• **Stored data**
■ ■ ■ ■ ■ ■ ■

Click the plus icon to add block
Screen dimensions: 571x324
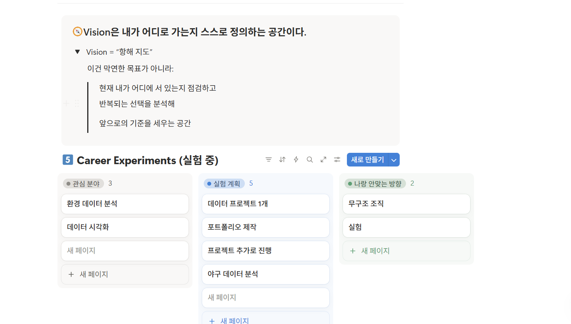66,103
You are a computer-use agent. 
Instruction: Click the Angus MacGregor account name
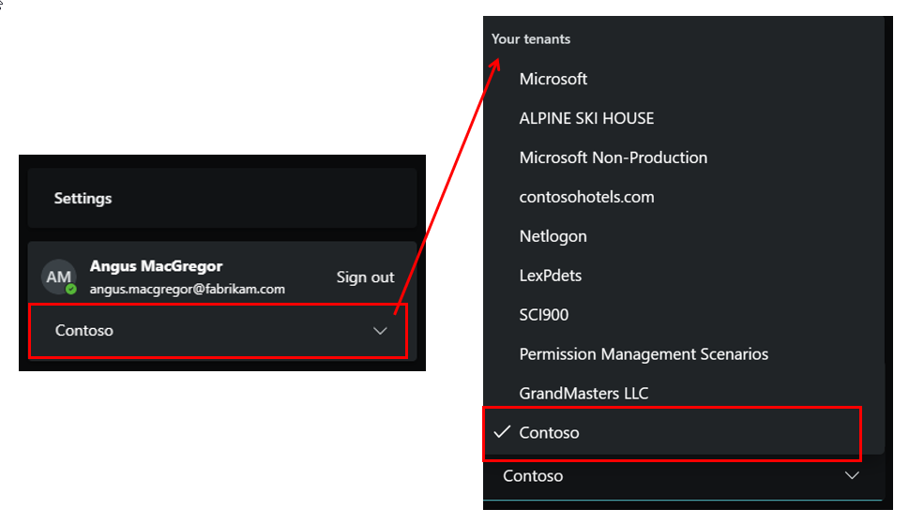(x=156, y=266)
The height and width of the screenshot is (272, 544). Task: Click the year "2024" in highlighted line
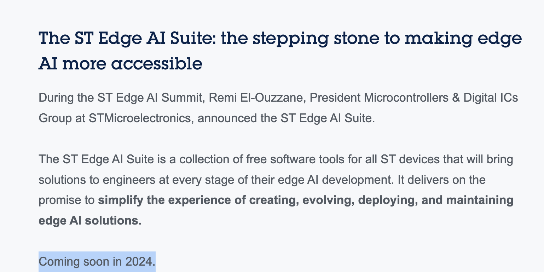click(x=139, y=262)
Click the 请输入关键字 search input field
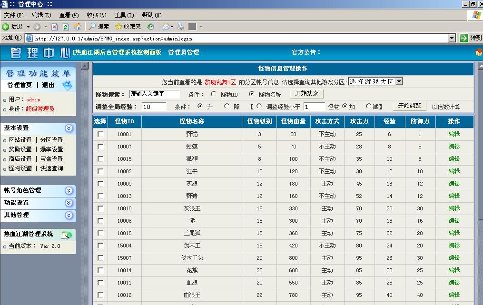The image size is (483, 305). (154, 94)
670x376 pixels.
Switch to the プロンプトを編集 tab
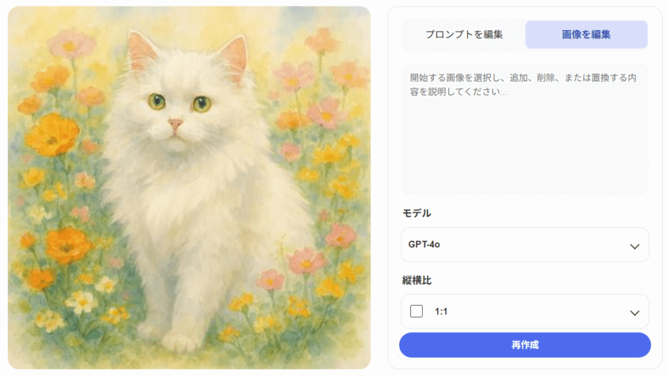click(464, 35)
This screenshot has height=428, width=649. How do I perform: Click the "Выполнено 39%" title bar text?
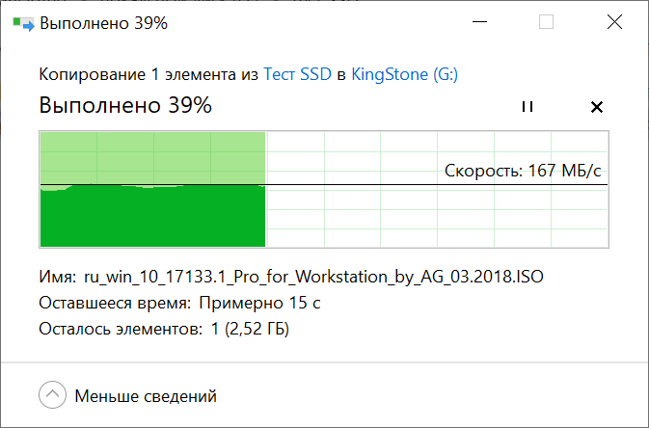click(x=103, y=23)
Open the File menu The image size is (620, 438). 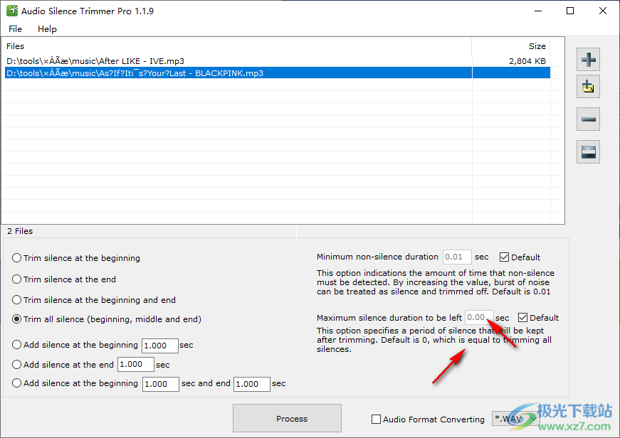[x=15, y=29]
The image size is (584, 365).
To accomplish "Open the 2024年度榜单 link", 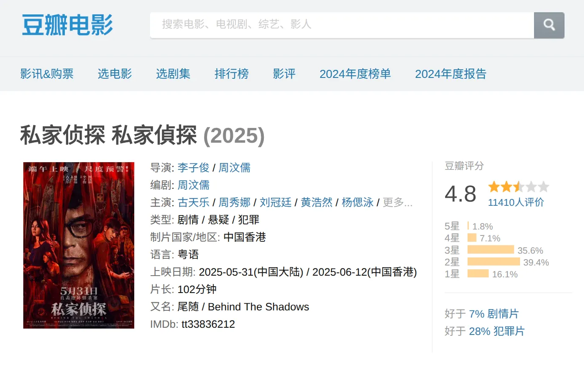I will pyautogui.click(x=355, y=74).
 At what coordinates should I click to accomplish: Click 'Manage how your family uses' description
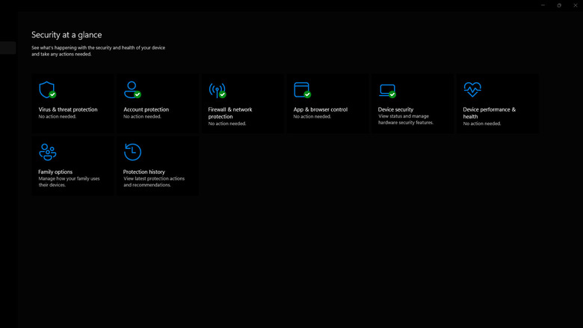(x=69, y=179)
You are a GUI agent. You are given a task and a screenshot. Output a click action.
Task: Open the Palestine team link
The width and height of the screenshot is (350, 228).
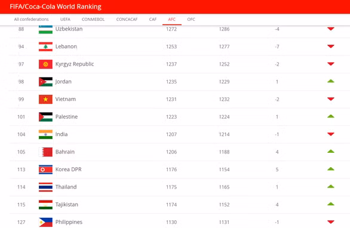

■ ■ ■ ■ ■ ■ ■

• **Work order**
Tally the lines in the records above that contain the word "agent". Write the number and nothing else.

• **Solved exercise**
2